Supporting Children’s Sense of Belonging and Identity: Raising Global Citizens from the Inside Out

belonging global parenting identity Mar 16, 2026

In my recent episode of The Everyday Global Citizen Podcast, I explored how belonging and identity shape us across a lifetime. But these questions begin much earlier — in childhood.

 

Children are incredibly perceptive.

They notice:

  • Who gets questioned

  • Who gets corrected

  • Who is represented

  • Who is absent

  • What is treated as “normal”

Before children have language for identity, they are already absorbing messages about belonging.

 

Belonging Is Relational — And Children Feel It Immediately

Belonging is not something a child simply declares. It is something they experience.

When a child’s name is mispronounced repeatedly without care.
When their culture is exoticized.
When their family structure is treated as unusual.
When books and classrooms reflect only one kind of story.

They learn where they stand.

To support belonging, adults must ask:

  • Does this child feel seen as natural here?

True belonging happens when a child’s presence does not require justification.

 

Allow Identity to Be “Both-And”

Children — especially cross-cultural children — are often asked to choose.

“Are you more this, or more that?”

But identity does not need to be measured.

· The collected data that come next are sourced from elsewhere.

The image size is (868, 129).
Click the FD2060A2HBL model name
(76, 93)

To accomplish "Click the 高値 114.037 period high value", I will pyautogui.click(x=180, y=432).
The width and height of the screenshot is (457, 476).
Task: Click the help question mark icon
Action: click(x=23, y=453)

When we allow children to hold layered identities — cultural, linguistic, religious, national — without forcing hierarchy, we communicate something powerful:

Complexity is strength.
Multiplicity is normal.

This foundation creates adults who are less threatened by difference — because they have already learned to live with it internally.

 

Representation Shapes Possibility

Children learn what is “normal” through representation.

Books.
Media.
School curricula.
Conversations at the dinner table.

When children see only one narrative centered, they internalize it. When they see multiple stories, multiple backgrounds, multiple family constellations — they develop cognitive flexibility.

 

Cognitive flexibility is one of the roots of global citizenship.

It teaches children:

  • There are many ways to live.

  • Difference does not equal danger.

  • Identity can expand.

 

Global Citizenship Begins with Secure Belonging

It may seem counterintuitive, but raising global citizens does not begin with teaching about the world.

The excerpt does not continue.